When transformation is a bad word

Change is hard. It is harder at a later stage. A tree is tough to be bent. But, people are not trees. We don’t root at one place for life and stay there forever. We move. We learn. We adapt to grow and survive. Then changing should become easy and adapting to change easier. But that’s not what we see. 

Should learning and experience make you softer by the day or harder everyday? What is better? Being soft on outside and hard on inside or the other way? What if you are softer all around? Being tough is a lot different than being rigid. Tough to persevere and add value every time you show-up is required. Rigid to stay rooted in your prejudice and dispositions irrespective of newly discovered realities might be fatal at times. 
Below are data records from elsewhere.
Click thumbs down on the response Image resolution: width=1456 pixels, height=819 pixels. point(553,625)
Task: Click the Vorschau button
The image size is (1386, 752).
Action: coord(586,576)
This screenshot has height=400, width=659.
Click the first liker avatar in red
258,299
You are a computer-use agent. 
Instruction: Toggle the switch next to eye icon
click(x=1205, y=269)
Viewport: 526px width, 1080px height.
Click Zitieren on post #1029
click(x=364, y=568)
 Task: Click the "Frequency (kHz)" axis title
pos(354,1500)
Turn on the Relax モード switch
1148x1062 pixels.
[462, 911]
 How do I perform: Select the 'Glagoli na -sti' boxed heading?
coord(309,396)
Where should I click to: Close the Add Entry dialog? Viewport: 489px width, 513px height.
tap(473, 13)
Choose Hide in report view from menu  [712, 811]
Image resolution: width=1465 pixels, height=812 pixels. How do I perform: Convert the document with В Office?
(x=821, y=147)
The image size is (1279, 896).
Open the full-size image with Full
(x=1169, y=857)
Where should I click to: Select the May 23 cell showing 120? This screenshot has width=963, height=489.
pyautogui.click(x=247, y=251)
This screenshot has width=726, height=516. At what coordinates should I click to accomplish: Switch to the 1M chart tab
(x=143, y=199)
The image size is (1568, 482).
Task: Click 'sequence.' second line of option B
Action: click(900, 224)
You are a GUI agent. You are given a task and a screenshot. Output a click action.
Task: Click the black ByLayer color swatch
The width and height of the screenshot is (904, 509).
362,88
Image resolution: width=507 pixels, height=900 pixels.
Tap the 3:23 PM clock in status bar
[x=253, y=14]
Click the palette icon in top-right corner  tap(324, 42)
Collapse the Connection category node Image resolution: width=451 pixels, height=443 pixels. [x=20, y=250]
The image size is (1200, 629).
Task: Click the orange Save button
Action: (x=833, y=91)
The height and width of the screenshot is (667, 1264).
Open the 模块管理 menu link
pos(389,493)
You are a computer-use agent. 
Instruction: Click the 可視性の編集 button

In corporations with established business lines, customer segments and the product lines, it is hard to make changes to practices that are fetching results. Why fix anything if it is not broken? A good logic to stay rigid and rooted. But, every day is a new day with new dynamics of life. Products and users also change. Their needs and utility values diminish. New technology and players challenge the status-quo and create new opportunities. There’s always someone waiting to take your pie out of the customers you are serving. Mostly with better, cheaper and novel solutions. Staying relevant and continuing to be significant to the customers you server is your responsibility. This means the need for continuous change. Something that happens subtly enough to keep it in plain sight but make it remarkable always. 

When transformation as a word creates unrest in the minds of established gurus, you have to adopt a subtle change process. Don’t use the word. Show the value of change through continuous demonstration and expansion of scope of your experiment. Show and tell appeals more than preaching. Go out and let the industry peers and influencers notice the value of the change you are bringing. Let the experts and journals write and speak about your innovation and its impact. Most of the time, the words of people who your sponsors trust, makes it easy for them to accept what you built. Just like a tough parent waiting for teacher’s appreciation to accept that their kid is genius, you need help of others to push your innovation. Shamelessly take the help. Be focused on the value you create. Distribute your solution freely enough for people to willingly use and provide you feedback. This helps in strengthening the solution and builds confidence in you to pitch it well for your targeted audience to buy-in.

When transformation is a bad word, make small and continuous changes in plain-sight your friend. Don’t stop. Find ways to make it meaningful till it is accepted and appreciated.